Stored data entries
************

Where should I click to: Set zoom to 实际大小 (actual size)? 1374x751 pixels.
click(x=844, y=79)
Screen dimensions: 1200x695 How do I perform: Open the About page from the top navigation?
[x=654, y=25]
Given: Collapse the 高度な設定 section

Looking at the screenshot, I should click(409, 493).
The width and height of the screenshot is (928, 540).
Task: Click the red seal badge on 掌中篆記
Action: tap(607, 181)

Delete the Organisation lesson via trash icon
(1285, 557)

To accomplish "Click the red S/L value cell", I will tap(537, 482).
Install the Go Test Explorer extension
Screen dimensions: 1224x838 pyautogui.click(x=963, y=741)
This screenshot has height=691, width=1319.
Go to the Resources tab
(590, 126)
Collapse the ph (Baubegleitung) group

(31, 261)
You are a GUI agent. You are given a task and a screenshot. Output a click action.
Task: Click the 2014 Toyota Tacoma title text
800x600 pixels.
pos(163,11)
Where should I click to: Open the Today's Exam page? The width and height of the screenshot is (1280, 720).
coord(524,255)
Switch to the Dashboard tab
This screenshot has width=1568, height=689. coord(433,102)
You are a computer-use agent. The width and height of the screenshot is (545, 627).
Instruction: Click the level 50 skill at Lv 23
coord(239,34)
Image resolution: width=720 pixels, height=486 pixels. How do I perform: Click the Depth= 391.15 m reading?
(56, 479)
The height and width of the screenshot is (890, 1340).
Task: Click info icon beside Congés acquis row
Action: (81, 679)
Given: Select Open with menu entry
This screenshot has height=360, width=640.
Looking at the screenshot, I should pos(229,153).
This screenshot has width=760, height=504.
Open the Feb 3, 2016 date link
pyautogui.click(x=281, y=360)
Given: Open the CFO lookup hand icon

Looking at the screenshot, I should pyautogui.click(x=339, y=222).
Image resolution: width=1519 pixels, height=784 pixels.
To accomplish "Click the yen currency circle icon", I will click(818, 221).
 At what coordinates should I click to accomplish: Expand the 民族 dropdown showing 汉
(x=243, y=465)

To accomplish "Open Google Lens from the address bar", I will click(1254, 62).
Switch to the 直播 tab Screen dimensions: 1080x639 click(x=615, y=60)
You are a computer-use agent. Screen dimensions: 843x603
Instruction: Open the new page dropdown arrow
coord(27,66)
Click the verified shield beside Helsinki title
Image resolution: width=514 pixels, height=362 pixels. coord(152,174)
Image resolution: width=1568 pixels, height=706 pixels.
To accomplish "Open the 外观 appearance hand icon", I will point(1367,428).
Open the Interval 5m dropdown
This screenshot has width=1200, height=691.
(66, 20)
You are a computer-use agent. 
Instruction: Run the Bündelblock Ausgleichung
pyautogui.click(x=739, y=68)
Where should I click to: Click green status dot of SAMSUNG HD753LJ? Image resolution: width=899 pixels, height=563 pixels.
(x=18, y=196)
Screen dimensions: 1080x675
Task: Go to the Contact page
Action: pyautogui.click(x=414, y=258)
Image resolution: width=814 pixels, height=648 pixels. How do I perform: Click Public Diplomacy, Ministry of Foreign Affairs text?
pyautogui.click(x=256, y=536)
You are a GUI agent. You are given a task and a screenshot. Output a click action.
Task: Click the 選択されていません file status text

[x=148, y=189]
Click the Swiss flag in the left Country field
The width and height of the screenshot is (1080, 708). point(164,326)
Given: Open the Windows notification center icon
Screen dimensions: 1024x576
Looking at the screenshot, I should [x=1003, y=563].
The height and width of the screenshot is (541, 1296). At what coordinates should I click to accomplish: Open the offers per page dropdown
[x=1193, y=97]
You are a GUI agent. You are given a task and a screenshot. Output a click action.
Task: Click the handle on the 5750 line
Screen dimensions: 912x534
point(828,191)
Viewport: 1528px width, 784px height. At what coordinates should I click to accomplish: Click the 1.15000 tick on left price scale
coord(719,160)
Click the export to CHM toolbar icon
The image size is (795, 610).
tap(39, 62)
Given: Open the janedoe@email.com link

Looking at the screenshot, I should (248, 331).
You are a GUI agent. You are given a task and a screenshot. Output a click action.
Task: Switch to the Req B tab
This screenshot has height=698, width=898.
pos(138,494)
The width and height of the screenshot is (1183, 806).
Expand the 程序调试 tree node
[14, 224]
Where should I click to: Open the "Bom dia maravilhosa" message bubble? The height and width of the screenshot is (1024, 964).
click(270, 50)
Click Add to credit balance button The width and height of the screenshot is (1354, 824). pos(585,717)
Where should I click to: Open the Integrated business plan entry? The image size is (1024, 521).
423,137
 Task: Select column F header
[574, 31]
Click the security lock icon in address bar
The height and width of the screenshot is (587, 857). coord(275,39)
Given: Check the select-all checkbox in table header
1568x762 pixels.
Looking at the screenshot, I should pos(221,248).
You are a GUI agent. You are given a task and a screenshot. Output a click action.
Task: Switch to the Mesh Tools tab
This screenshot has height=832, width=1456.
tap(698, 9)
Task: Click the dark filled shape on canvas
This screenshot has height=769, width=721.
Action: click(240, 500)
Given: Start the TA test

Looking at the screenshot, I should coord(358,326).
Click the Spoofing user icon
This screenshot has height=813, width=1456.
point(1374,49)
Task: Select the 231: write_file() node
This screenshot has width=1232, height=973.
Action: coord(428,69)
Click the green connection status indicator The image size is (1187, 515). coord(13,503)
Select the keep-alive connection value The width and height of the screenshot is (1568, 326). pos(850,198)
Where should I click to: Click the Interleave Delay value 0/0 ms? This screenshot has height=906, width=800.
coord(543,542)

************

Your goal ▸ Identify each line in the records above that contains the word "computer", and copy it out in full.

The answer ▸
You are a computer-use agent. The width and height of the screenshot is (545, 627).
You are a computer-use agent. Screen dimensions: 843x603
You are a computer-use agent. 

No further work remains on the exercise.